Alright, so it’s the slogan from Nike who makes shoes in sweatshops by the hands of little Chinese children, BUT they’re onto something when they say “Just Do It”. It’s one of my many mantras I turn to when I get stressed out about a project or a story, and after a head full of cluster today I’ve been finding myself saying it a lot tonight.
I’m a very organized and analytical person. I have to have a written down plan of action before I start working on a story or project. I have to sit down and take time out to write out a list of sources, questions I need answered from each source, an outline for my story, what background research needs to be done etc. These steps help me feel like there’s a clear flow to the madness I endure some days. Today, however, I got very overwhelmed and my thoughts were jumbled when I tried to make a to do list and course of action for the current project I’m planning out and working on. It seemed impossible to organize all the information that I felt needed to be gathered. After some time stressing throughout the course of the day I finally decided (around midnight mind you) to stop planning and just start doing. Start talking to people, emailing them, gathering any kind of data from the web as I can, meeting with anyone that had something to say on the subject at hand; anything that requires me actually acting and not planning when I would act. It’s always nice to make a to do list, but the feeling of crossing something off of it has no comparison.

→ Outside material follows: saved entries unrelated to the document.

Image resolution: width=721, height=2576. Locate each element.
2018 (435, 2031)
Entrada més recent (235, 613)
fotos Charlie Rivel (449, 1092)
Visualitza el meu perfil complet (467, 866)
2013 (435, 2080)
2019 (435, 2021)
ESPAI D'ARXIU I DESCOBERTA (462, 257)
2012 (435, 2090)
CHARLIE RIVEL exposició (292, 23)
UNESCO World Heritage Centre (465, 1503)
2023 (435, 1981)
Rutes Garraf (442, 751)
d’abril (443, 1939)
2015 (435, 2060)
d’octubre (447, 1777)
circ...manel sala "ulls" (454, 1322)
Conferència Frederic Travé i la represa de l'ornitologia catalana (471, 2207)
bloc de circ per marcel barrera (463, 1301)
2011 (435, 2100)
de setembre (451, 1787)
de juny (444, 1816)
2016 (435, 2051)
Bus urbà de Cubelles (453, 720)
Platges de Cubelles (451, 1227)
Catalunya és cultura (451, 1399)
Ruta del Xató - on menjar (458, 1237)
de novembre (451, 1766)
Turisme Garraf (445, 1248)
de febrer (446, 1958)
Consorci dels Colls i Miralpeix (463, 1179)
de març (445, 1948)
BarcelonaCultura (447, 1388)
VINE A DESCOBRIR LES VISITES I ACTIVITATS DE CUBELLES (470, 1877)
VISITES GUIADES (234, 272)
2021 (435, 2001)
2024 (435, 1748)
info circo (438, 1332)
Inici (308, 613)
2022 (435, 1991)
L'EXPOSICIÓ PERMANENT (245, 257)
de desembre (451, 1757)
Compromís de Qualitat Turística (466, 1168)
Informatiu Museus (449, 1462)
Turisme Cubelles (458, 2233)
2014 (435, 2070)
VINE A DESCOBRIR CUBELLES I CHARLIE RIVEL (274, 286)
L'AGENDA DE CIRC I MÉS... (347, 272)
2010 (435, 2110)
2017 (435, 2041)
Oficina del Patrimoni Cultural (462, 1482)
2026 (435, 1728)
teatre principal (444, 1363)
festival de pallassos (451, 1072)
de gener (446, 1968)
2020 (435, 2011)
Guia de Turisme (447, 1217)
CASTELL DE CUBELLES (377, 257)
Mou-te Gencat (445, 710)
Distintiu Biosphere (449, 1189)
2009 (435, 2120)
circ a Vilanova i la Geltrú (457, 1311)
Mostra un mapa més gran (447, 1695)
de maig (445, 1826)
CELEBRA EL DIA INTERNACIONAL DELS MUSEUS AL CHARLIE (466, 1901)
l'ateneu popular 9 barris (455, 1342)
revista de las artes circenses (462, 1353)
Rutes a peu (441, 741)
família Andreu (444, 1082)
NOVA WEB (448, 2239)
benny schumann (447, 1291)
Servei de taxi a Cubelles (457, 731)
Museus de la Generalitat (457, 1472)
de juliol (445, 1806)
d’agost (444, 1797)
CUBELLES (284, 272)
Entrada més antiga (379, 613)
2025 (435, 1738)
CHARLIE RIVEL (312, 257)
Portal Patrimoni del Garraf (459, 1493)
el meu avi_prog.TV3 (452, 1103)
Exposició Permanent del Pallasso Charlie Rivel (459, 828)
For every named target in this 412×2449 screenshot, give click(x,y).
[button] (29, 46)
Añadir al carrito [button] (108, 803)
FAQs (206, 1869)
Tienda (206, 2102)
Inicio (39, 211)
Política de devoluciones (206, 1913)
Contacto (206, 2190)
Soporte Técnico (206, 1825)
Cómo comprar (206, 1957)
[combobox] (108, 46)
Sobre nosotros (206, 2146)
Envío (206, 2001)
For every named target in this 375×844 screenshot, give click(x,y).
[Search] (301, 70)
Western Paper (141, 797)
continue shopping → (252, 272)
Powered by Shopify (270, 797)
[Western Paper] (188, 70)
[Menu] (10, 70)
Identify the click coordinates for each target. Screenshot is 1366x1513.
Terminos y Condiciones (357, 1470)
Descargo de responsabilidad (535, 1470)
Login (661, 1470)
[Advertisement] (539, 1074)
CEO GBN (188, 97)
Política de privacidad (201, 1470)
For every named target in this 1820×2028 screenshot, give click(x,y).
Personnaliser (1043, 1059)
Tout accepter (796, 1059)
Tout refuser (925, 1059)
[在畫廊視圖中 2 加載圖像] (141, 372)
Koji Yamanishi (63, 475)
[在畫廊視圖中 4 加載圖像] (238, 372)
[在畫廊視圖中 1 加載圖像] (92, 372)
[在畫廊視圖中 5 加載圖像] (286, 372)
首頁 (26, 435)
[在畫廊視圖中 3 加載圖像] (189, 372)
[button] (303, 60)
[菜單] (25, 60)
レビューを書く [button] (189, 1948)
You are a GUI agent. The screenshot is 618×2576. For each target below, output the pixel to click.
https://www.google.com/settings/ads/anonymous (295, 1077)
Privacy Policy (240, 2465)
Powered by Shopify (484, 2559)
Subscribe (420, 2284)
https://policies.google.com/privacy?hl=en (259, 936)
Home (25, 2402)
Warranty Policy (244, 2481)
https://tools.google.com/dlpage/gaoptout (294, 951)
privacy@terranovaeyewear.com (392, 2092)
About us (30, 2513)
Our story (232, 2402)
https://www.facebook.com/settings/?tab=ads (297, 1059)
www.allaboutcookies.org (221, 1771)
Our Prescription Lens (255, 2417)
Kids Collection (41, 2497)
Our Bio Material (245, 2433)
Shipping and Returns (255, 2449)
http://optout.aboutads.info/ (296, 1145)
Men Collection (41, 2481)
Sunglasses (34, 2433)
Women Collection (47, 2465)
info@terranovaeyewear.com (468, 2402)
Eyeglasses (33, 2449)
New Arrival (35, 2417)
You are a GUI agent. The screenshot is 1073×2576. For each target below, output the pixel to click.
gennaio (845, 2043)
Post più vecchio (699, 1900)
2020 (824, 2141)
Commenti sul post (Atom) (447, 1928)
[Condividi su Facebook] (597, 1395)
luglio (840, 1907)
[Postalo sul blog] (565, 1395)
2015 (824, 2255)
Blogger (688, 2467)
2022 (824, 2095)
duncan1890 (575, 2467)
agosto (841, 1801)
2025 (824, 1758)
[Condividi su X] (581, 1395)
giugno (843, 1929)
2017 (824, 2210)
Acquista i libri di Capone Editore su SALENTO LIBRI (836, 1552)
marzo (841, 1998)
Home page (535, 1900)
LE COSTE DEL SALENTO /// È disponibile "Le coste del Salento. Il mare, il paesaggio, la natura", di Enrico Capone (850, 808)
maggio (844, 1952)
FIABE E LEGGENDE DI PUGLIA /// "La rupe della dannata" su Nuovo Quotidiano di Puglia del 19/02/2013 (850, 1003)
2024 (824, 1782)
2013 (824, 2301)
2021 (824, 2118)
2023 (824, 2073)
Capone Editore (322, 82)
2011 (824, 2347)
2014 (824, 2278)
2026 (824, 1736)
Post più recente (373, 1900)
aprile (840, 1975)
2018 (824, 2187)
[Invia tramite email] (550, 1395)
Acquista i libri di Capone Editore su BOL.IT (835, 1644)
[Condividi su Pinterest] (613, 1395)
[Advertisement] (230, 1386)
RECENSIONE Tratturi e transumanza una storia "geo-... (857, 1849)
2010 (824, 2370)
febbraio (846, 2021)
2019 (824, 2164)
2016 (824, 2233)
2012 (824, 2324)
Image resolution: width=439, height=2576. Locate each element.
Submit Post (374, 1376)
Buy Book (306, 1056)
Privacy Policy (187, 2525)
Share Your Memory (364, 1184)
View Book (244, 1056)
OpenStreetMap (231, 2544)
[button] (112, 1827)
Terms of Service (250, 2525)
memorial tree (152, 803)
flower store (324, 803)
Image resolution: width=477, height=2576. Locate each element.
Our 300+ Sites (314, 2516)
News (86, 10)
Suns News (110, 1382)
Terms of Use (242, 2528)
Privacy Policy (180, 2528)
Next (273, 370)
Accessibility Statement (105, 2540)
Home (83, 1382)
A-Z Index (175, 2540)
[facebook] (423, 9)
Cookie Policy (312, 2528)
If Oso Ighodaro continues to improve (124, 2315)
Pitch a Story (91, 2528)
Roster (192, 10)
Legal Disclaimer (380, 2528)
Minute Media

So, it took me a whole day of attempting to make a plan to decide to “Just Do It!”. It’s the end of the day now, so I’ve got to sleep off the analyzing and planning and making sure things are perfect in order to start a new day of legitimately jumping into the work. They always say the hardest part is getting going, but once you do the rest just falls into place. Boy, do I know that’s true.
So I guess this is my piece of journalistic advice for the day: Be organized, have a plan of action, but when it starts to consume and worry you, just jump into getting the work together. You can’t have a story if you don’t ever start reporting it.